··· GIVEN RECORDS ···
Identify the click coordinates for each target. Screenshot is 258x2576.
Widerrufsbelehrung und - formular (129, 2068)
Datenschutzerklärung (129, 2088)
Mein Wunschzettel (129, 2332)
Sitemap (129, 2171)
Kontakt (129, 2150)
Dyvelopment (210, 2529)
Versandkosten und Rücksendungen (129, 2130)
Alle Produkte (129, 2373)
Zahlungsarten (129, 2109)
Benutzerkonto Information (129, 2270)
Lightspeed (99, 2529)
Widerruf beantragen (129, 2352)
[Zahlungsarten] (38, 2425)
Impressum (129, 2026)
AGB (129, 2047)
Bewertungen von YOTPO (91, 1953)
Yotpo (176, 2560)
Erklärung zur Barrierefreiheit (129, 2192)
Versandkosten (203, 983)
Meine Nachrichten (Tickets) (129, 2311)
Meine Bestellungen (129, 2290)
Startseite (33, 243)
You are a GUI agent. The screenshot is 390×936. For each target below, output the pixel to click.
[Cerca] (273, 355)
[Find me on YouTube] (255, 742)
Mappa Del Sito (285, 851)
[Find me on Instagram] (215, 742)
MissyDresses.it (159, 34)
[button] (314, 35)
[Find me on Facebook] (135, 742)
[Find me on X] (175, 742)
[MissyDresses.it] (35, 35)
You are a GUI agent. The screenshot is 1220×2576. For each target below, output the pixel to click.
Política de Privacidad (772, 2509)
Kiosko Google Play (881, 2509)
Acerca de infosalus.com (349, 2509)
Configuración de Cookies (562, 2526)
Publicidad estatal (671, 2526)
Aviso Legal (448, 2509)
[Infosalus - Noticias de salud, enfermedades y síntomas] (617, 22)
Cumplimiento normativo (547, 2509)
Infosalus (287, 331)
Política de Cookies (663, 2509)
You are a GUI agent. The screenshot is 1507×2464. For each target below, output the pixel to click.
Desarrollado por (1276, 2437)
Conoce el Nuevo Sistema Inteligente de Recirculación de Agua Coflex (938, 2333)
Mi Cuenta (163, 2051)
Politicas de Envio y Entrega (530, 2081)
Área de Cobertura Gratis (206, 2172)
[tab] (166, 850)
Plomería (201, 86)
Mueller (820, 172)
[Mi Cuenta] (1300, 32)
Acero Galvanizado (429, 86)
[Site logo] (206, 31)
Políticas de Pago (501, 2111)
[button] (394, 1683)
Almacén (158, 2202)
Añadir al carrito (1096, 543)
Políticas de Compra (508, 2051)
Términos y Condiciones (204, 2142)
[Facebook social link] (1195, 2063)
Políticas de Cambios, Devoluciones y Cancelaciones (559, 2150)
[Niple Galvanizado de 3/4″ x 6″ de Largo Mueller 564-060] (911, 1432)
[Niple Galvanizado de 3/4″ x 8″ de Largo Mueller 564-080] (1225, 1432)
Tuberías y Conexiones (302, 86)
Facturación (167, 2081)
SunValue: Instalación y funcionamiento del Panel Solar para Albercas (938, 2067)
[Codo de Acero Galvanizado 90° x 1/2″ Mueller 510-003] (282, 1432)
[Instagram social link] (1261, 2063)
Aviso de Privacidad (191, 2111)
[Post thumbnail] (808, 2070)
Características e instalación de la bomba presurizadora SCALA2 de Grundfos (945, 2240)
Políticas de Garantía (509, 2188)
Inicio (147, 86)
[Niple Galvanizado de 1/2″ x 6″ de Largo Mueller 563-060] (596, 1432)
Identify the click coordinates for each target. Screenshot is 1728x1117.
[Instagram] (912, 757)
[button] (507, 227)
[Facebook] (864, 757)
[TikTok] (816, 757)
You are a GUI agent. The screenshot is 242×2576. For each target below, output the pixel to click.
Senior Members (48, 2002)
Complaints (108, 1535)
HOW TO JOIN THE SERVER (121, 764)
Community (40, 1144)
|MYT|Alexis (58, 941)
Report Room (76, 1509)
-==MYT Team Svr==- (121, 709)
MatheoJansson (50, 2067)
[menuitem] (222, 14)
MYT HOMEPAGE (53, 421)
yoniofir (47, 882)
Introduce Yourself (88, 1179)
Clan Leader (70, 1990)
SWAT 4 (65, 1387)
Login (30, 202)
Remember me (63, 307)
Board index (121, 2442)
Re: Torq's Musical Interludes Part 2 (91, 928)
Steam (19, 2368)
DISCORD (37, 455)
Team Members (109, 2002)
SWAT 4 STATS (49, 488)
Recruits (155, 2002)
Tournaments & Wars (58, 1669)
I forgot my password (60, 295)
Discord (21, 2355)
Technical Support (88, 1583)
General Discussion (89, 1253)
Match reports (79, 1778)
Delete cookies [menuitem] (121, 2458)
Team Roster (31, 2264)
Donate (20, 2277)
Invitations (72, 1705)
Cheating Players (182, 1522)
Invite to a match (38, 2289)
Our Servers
···
Wherever a line in the records above includes "Largo", count it, then give the total and nothing besides.

> _EXERCISE RESULT_
3